**ASSIGNMENT**
Find the string "Easy" in the records. Copy each line that has it.

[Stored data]
BEGIN

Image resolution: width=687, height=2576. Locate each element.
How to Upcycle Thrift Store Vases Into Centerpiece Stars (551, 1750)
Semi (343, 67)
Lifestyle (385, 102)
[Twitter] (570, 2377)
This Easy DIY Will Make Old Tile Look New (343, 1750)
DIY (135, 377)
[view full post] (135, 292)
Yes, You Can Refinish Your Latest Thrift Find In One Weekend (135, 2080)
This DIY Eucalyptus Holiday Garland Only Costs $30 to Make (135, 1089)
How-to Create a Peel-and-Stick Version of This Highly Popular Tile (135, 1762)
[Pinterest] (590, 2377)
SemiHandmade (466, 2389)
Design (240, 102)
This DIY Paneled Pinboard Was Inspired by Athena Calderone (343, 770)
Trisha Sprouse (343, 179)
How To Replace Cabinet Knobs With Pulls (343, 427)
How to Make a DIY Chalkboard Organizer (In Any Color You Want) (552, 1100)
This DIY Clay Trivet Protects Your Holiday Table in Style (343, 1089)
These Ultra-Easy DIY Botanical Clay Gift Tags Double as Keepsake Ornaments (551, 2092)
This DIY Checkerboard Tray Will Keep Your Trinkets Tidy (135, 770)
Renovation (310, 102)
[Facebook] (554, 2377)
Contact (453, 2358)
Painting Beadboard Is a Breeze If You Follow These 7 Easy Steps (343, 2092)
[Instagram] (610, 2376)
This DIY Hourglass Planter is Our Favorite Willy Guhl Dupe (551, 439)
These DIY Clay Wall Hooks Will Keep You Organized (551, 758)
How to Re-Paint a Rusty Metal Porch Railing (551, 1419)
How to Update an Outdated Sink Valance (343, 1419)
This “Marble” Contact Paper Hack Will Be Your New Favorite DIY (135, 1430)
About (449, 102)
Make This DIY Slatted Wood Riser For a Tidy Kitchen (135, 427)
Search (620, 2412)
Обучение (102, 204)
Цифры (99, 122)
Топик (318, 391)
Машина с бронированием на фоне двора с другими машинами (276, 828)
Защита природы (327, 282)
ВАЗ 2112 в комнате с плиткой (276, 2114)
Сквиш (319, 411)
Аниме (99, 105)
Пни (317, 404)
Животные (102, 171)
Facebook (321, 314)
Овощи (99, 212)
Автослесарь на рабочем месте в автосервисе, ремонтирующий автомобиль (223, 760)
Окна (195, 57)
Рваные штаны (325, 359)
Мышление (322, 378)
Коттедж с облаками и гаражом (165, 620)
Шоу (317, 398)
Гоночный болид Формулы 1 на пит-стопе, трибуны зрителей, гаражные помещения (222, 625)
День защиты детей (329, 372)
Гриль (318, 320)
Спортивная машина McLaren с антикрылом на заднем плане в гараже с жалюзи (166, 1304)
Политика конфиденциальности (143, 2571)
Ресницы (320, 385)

END

**REPLY TO THE EXERCISE**
This Easy DIY Will Make Old Tile Look New (343, 1750)
These Ultra-Easy DIY Botanical Clay Gift Tags Double as Keepsake Ornaments (551, 2092)
Painting Beadboard Is a Breeze If You Follow These 7 Easy Steps (343, 2092)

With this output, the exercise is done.